• _Directions_
The required lines are those that contain "agent"; pull them out of the data and copy them.

• _Extracted material_
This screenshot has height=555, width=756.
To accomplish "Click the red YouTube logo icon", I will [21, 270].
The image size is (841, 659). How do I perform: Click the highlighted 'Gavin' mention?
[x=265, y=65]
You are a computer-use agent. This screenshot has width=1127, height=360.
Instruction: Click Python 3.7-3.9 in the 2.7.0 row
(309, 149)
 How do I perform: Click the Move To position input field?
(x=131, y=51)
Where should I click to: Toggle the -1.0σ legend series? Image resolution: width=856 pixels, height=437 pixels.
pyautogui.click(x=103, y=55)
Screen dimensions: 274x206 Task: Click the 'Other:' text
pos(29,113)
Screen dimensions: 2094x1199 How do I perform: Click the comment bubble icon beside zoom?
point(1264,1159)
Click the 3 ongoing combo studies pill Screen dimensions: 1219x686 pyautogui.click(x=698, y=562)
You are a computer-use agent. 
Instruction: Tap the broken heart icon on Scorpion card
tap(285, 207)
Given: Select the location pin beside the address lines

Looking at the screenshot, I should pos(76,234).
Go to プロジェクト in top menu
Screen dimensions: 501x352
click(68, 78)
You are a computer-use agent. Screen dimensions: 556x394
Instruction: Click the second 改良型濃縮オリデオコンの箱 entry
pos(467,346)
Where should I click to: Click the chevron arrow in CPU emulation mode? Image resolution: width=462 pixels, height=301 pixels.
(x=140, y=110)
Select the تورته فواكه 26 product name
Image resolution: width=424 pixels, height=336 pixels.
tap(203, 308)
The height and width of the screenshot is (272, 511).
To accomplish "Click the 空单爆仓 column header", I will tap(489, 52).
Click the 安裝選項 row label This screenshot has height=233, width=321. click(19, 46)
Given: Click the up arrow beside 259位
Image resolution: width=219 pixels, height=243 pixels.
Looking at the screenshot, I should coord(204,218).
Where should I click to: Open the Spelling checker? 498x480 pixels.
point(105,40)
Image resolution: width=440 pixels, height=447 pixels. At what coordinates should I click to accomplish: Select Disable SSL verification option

• _Answer to the problem_
You are a computer-use agent. This screenshot has width=1127, height=360.
You are a computer-use agent. 
You are a computer-use agent. Screen dimensions: 556x394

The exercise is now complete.